Prototype siamese network learns both character-level phrase matching and word-level sentence similarity through shared LSTM encoders.

What it does
This repo implements a siamese LSTM network in TensorFlow that learns to score how similar two text strings are. It handles two distinct jobs: matching short phrases by character (so “J.B.D. Joshi” and “James Joshi” read as the same person) and scoring sentence semantics by word (so “He is smart” and “He is a wise man” cluster together). Both modes feed paired inputs through twin LSTMs and train with Euclidean-distance contrastive loss.
The interesting bit
The same architecture toggles between character and word embeddings with a single flag. The phrase mode is the less common trick: it learns structural similarity—abbreviations, typos, extra punctuation—without any dictionary, just by grinding on character sequences. The README’s person-name examples are a nice touch of real-world messiness.
Key highlights
- Character-level phrase mode: 91% accuracy on person-name disambiguation, ~7 min/epoch on 8-core CPU
- Word-level sentence mode: 81% accuracy on semantic pairs, ~8 min/epoch, uses pre-trained embeddings (tested with fastText)

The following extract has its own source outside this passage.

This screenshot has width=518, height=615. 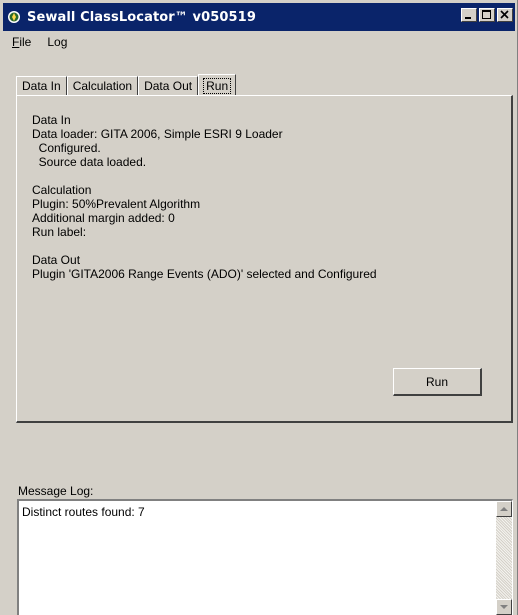 What do you see at coordinates (56, 491) in the screenshot?
I see `message-log-label: Message Log:` at bounding box center [56, 491].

- Contrastive loss with explicit “similar / not similar” training pairs; can learn directionality (“Microsoft buys LinkedIn” ≠ “LinkedIn buys Microsoft”)
- Supports arbitrary pre-trained word2vec/fastText vectors via text/bin/text.gz formats
- Ships with sample training data and Google Drive links for full phrase and SNLI-derived sentence corpora
Caveats
- Explicitly labeled prototype / not production-grade by the author
- Pinned to TensorFlow 1.2.1, numpy 1.11.0, gensim 1.0.1—deeply legacy stack in 2024
- Training data lives on external Google Drive links; no guarantees of availability
Verdict
Worth a read if you’re studying siamese architectures or need a baseline for entity matching with noisy short strings. Skip it if you want a maintained, production-ready similarity model—this is a 2016-era research prototype frozen in time.